Occupancies of the three areas 1, 2, 3:

                    (a,b)-(c,d)
                        /\
                       /  \
                      /    \
                     /   1  \
                    / \    / \
                   /   \  /   \
                  /     \/     \
                 /  3    :   2  \
                /        :       \
               /__________________\
     (a,d)-(b,c)                  (a,c)-(b,d)

Number of quartets in region 1: 0 (= 0.0%)
Number of quartets in region 2: 28 (= 10.8%)
Number of quartets in region 3: 232 (= 89.2%)


Occupancies of the seven areas 1, 2, 3, 4, 5, 6, 7:


                    (a,b)-(c,d)
                        /\
                       /  \
                      /  1 \
                     / \  / \
                    /   /\   \
                   / 6 /  \ 4 \
                  /   /  7 \   \
                 / \ /______\ / \
                / 3  :   5  :  2 \
               /__________________\
     (a,d)-(b,c)                  (a,c)-(b,d)


Number of quartets in region 1: 0 (= 0.0%)    left:   0   right: 0
Number of quartets in region 2: 20 (= 7.7%)    bottom: 20   top:   0
Number of quartets in region 3: 218 (= 83.8%)    bottom: 171   top:   47
Number of quartets in region 4: 0 (= 0.0%)    bottom: 0   top:   0
Number of quartets in region 5: 22 (= 8.5%)    left:   14   right: 8
Number of quartets in region 6: 0 (= 0.0%)    bottom: 0   top:   0
Number of quartets in region 7: 0 (= 0.0%)

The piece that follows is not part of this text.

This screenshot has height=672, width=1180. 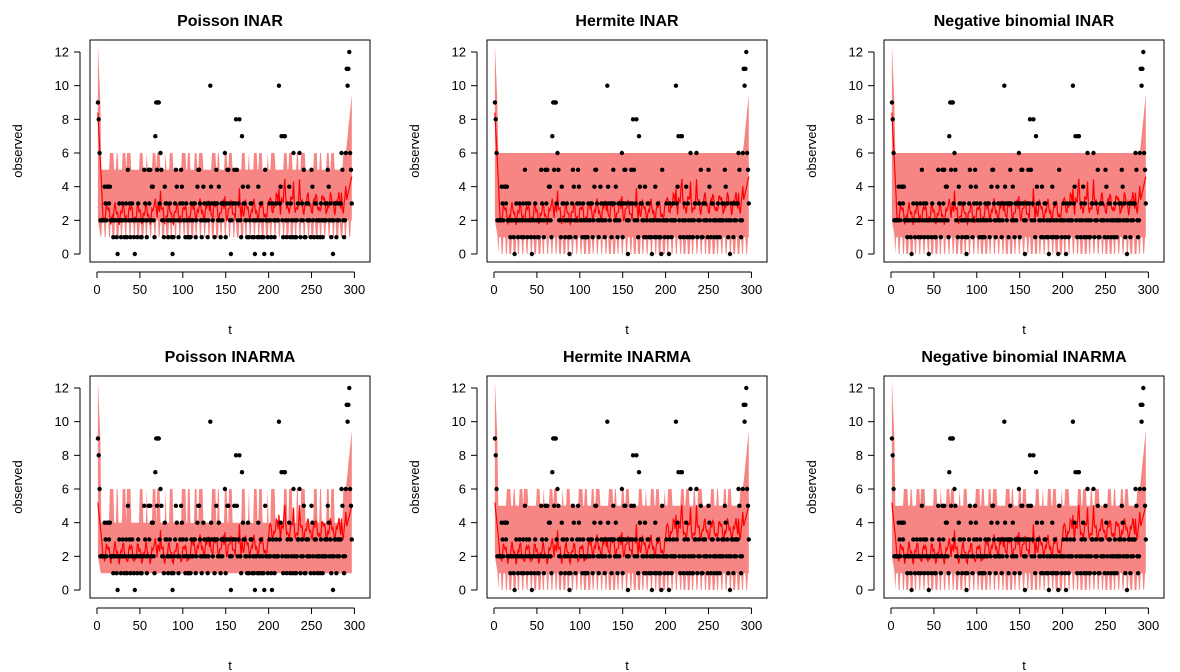 What do you see at coordinates (622, 534) in the screenshot?
I see `mean-line` at bounding box center [622, 534].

7.7% of the quartets group 1 Treponema with the other bacteria. Removing long sequneces form cluster b might improve the result further.

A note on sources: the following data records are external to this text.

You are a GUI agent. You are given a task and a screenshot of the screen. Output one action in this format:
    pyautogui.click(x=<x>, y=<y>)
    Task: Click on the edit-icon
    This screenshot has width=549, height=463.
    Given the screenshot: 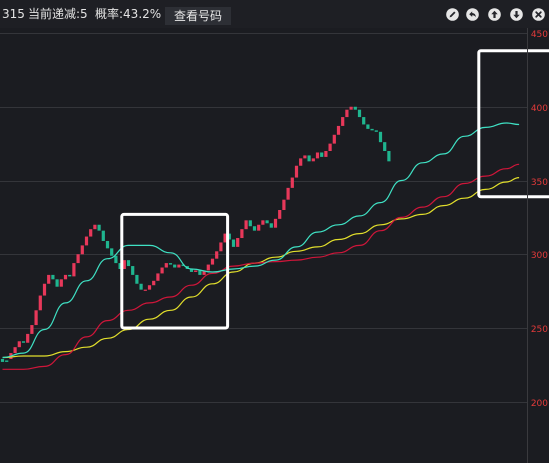 What is the action you would take?
    pyautogui.click(x=452, y=14)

Based on results of ML mapping analyses, especially try #1, the tentative conclusion is that the bacterial A-type ATPase catalytic sequences do not form a single group.

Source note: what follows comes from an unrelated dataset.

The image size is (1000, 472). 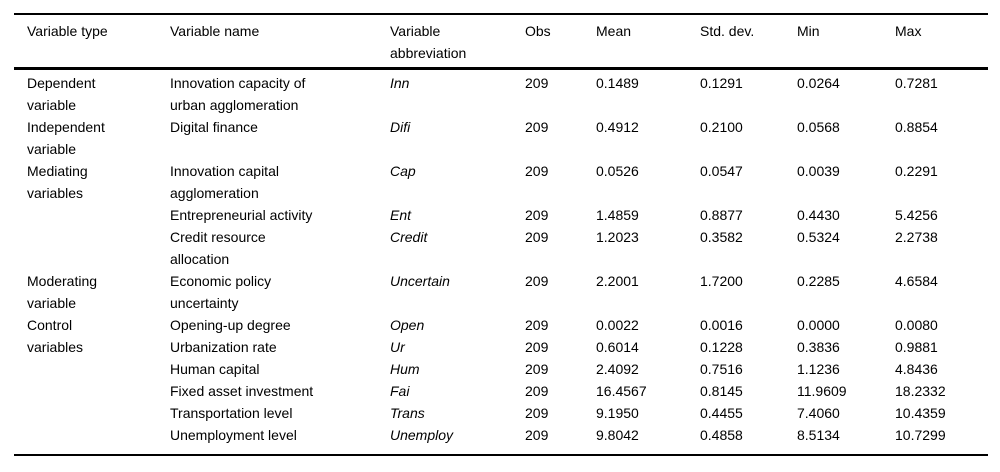 What do you see at coordinates (722, 215) in the screenshot?
I see `cell-std-dev: 0.8877` at bounding box center [722, 215].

What is the implication of your analysis?

Within the Eukaryotes and within the Archaea the phylogeny of the V/A-ATPases agrees very nicely with the evolution of other conserved molecular markers (rRNA, elongation factors). The F-ATPase bacterial F-ATPases also were found to agree with rRNA to a surprising extend. In contrast the A/V-ATPase subunits found in some bacteria have a phylogeny that does not agree well with other markers, and one indication is that these bacterial subunits do not form a strongly supported group compared to the Archaeal and Eucaryal homologs.

The presence of archaeal type ATPases in bacteria can be explained two ways:
A) these archaeal ATPases were transferred into the bacterial domain by horizontal gene transfer. The placement of these ATPases relative to the archaeal and eukaryotic homologs would then indicate the position of the donating organism.
B) the last common ancestor of archaea and Bacteria had both the F- and the A/V- type ATPase and the current distribution of ATPases is explained through gene loss. In this case, the phylogeny of the A-ATPases should reflect organismal evolution.

The performed analysis indicate that horizontal gene transfer impacted the distribution of A-ATPases among bacteria, but more analysis need to be done to test different alternatives. For example, at present it remains unclear if the A-ATPases in the Deinococcaceae and the Borrelia and Chlamydia ATPases have resulted from a single transfer event. Methods one might use include ml ratio tests and the calculation of posterior probabilities.